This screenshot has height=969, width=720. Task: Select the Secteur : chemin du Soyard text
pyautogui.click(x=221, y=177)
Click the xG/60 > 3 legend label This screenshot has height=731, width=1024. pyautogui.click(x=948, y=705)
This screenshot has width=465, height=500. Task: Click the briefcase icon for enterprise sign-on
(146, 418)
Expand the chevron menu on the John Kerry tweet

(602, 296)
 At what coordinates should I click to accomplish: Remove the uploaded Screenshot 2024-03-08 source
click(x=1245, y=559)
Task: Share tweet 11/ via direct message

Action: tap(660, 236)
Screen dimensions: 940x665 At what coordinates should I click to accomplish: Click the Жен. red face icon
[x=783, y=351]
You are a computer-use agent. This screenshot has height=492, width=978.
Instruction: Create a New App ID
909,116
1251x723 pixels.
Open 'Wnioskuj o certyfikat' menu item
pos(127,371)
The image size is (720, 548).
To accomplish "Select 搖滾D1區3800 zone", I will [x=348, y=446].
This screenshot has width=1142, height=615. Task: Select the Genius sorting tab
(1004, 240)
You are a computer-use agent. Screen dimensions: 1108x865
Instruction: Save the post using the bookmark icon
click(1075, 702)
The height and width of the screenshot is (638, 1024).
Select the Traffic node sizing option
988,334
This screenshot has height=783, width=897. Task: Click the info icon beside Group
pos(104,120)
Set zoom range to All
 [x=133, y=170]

------------------------------------------------------------------------

*Activity*. Starting at the line that contains "At what coordinates should I click to accomplish: Remove", output each remaining line of the listing, the last line included, exactly as it appears.

*Answer for the task*.
 At what coordinates should I click to accomplish: Remove the uploaded Screenshot 2024-03-08 source
click(x=1245, y=559)
Task: Share tweet 11/ via direct message

Action: tap(660, 236)
Screen dimensions: 940x665 At what coordinates should I click to accomplish: Click the Жен. red face icon
[x=783, y=351]
You are a computer-use agent. This screenshot has height=492, width=978.
Instruction: Create a New App ID
909,116
1251x723 pixels.
Open 'Wnioskuj o certyfikat' menu item
pos(127,371)
The image size is (720, 548).
To accomplish "Select 搖滾D1區3800 zone", I will [x=348, y=446].
This screenshot has width=1142, height=615. Task: Select the Genius sorting tab
(1004, 240)
You are a computer-use agent. Screen dimensions: 1108x865
Instruction: Save the post using the bookmark icon
click(1075, 702)
The height and width of the screenshot is (638, 1024).
Select the Traffic node sizing option
988,334
This screenshot has height=783, width=897. Task: Click the info icon beside Group
pos(104,120)
Set zoom range to All
 [x=133, y=170]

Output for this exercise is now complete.